QUESTION: Alan Beattie from the Financial Times. Can you just say how much of challenge is it to harmonize all the donor procedures given that a lot of the money that's going to be flowing certainly in the short term is coming bilaterally from the U.S. and presumably will have a whole different set of criteria and donor reporting procedures and pressures on it?

MR. SABA: Of course, the U.S. will follow its own procedures in the implementation of this supplement, and that's governed under U.S. law. But having said that, we have had quite a few meetings with them, and we're trying very hard to make sure that, to the extent possible, the procedures and the work are harmonized and don't overlap.

One of the purposes of the facility in the common governance reporting and in the sharing of information is to try to create a system in which we harmonize these processes and procedures. We're also working with the IMF and the Iraqis so that their own reporting systems match those required in the trust fund facility. We're hoping in this way to move toward harmonization.

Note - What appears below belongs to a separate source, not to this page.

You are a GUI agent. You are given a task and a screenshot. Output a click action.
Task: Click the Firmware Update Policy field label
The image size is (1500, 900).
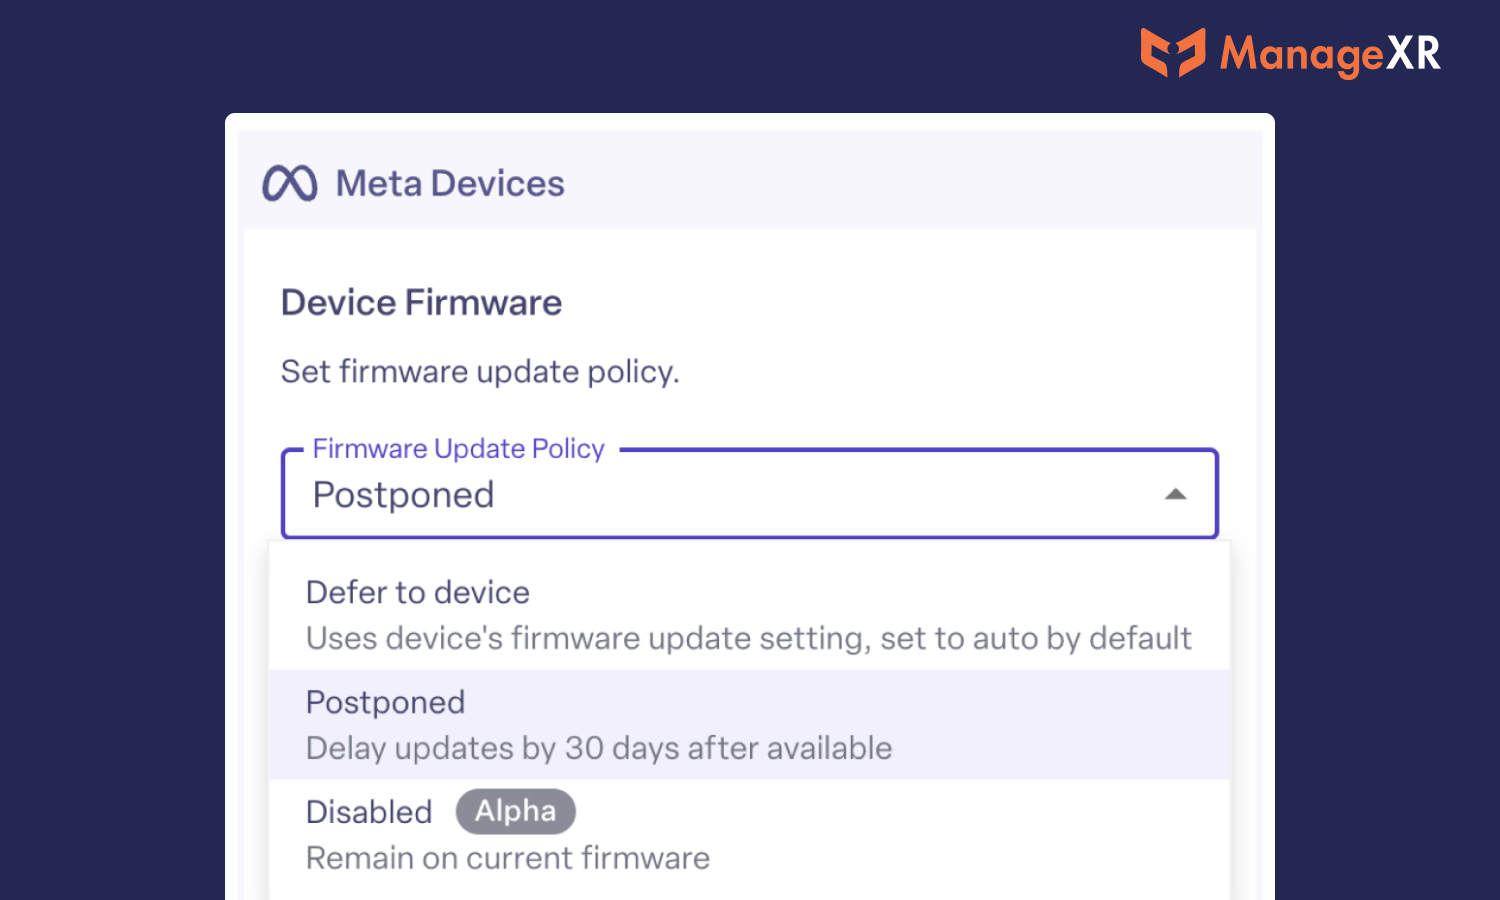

All that said, this is always a problem in a post-conflict situation, and we're working hard to avoid some of that fragmentation. And it remains to be seen how successful we are, but we are trying to learn from the lessons of our recent experience.

QUESTION: Thank you. My name is Thabet Bardissi, Al-Jazeera TV. I would like to ask Mr. Saba about--you said that among the $55 billion assessed in Madrid, $32 billion have been raised. I would like to verify that. And concerning the $18.6 billion from the United States, what I understand is this is for mostly to spend on U.S. troops there. Is this incorporated into the $55 billion then?

MR. SABA: Well, it was Mr. Krafft, but in any event, the $55 billion was an estimate on the total needs. Of that, we looked at approximately $36 billion, which was the whole needs in the 14 sectors of the Needs Assessment looked like, bearing in mind that it wasn't necessary that all of that money be raised from the donors. That's simply a price tag from which Iraq's own resources could make, we hope, increasing contribution.

That said, when we met in Madrid and we counted up the pledges, what we came to is a total of about $32 billion, of which the United States commitment turned out to be 18.6, according to what Congress approved.

Of that 18.6, I believe all of the categories--and although we're not here to speak for the United States, but I would point out that all of the categories and the allocations of that 18.6 were put on a website by the United States, and that can be readily determined. And a very substantial amount of that includes monies for infrastructure, for health, and basically for many of the sectors, many of which were covered also in our Needs Assessment. They outlined about 5,000 projects, for example, largely in infrastructure, of which they intend to cover, I believe, about 2,300.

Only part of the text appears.